━━━━━ Source ━━━━━
JOI-kun took a picture of the night view. The picture consists of $N\times N$ pixels, i.e. $N$ pixels along horizontal and vertical directions. The pixel in the $x$-th column from the left and the $y$-th row from the bottom $(1\le x\le N,1\le y\le N)$ is called the pixel $(x,y)$.

Each pixel of the picture shows building, night sky, or star. Its color is white, black, or yellow, respectively. For each $i$ with $1\le i\le N$, in the $i$-th column, the pixels from the bottommost row to the $A_i$-th row from the bottom are white pixels showing buildings. There are $M$ yellow pixels showing stars. The $j$-th yellow pixel $(1\le j\le M)$ is the pixel $(X_j,Y_j)$. All the other pixels are black pixels showing night sky.

We say a rectangular region in the picture shows a constellation if the following two conditions are satisfied.

• There is no white pixel in the rectangular region.
• There are two or more yellow pixels in the rectangular region.
━━━━━ Data section ━━━━━
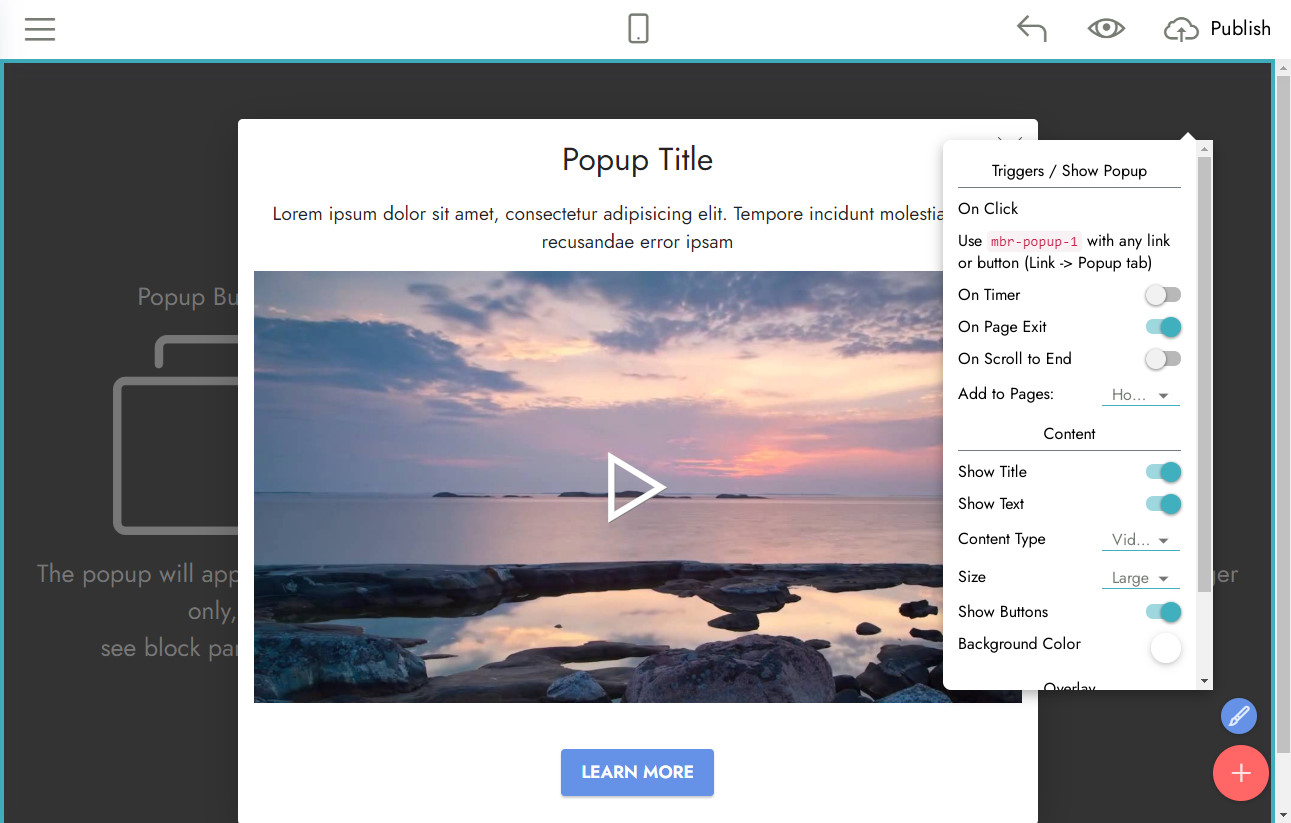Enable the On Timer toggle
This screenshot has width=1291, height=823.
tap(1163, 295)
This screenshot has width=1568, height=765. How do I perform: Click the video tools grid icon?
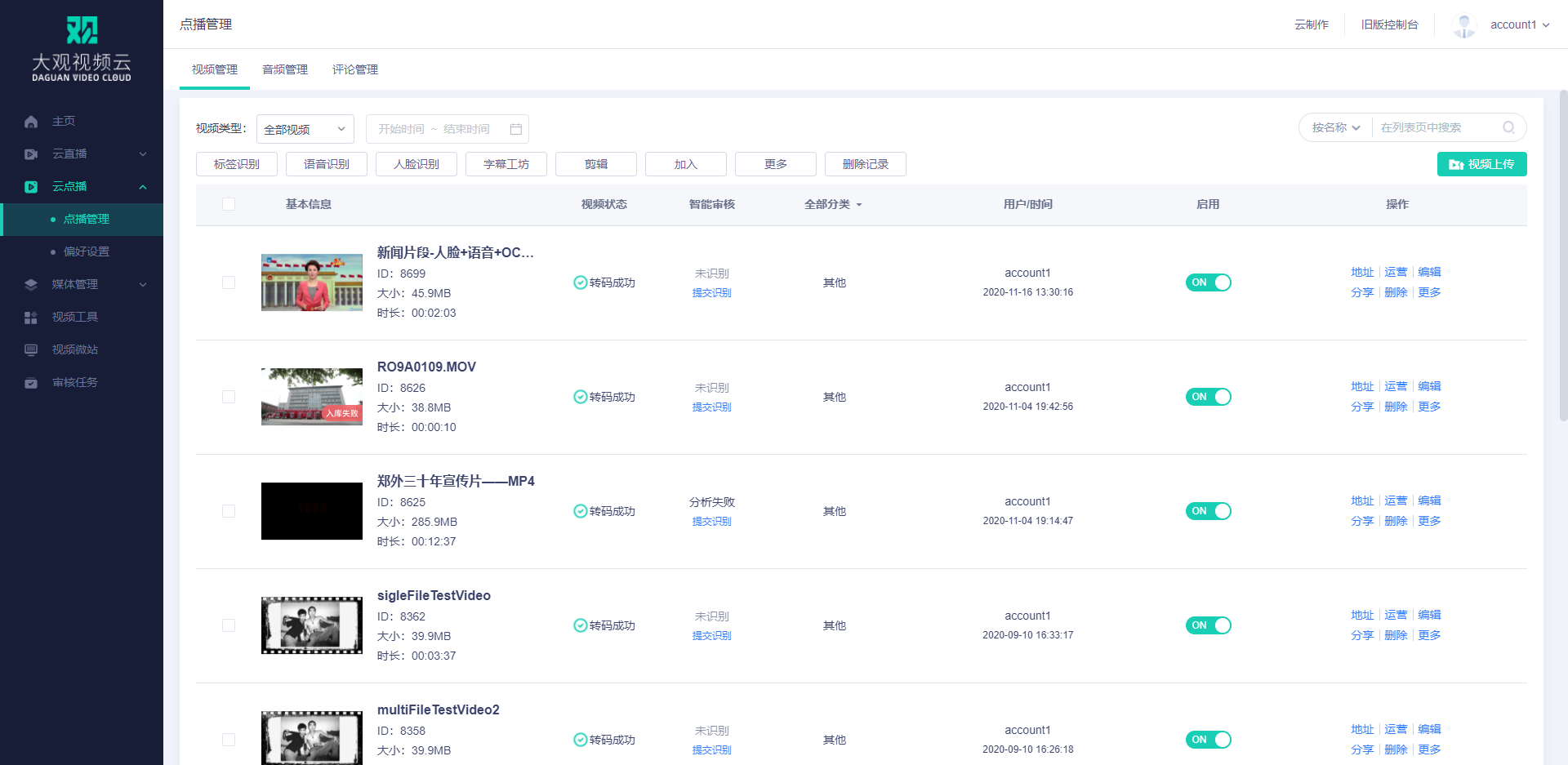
━━━━━
### [Task goal]
In the problem statement about the night-view picture, why are the pixels in the i-th column, from the bottommost row up to the A_i-th row, white? Answer in one to three sentences.

### [Solution]
Those pixels show buildings, and the statement says a pixel showing a building is white, while night sky is black and stars are yellow. So in each column, the stretch from the bottommost row up to the A_i-th row is white.